武藤 実際、始めてみると[つくる]コースも、そこそこ人が来たんですが、[みせる]コースが新しいということで、最初の3年か4年ぐらいは、申し込み初日に定員が埋まっちゃったんです。

池ノ辺 すごい! 映画をみせるっていう宣伝の仕事に、そんなにたくさんの人が興味を持ってたんですね。

武藤 ちょうどミニシアターが全盛だったんですよ。だから来ている人たちは、やっぱりミニシアターでかかる映画が好きな、濃い映画ファンの人たちが多かった。その頃は、私は就職ということよりも、やろうと思えば自分で配給できるよっていう話をしていましたね。

池ノ辺 自分で映画を買い付けて、配給もできちゃうよ、って話ですね。

武藤 実際にやっている人がたくさんいたので。李鳳宇さん(シネカノン)とかのサクセスストーリーもあったから、ここで学べばそういうことも可能だよって話をしていましたね。

池ノ辺 その頃も、今と同じ半年コースだったんですか?

武藤 これは最初からずっと半年と考えていて。
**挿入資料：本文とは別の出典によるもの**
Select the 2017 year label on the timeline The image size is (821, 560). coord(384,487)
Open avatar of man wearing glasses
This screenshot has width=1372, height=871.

学校というと普通は、1年とか2年じゃないですか。NCWは専門学校ではなくてスクールなので、社会人を基本に考えていました。そうなると仕事があるから、長いとなかなか通えない。だから授業も社会人が通えるように平日の夜とか土曜日に開講する。

池ノ辺 受講する生徒さんの年齢は何歳ぐらいの人が多いんですか?

武藤 今もそうなんですが、20代の人が多かったですね。本当に映画大好きな若者たちがかなり来ていて、それでみんな仲間になっていくという濃さが、今に比べるとかなりありましたね。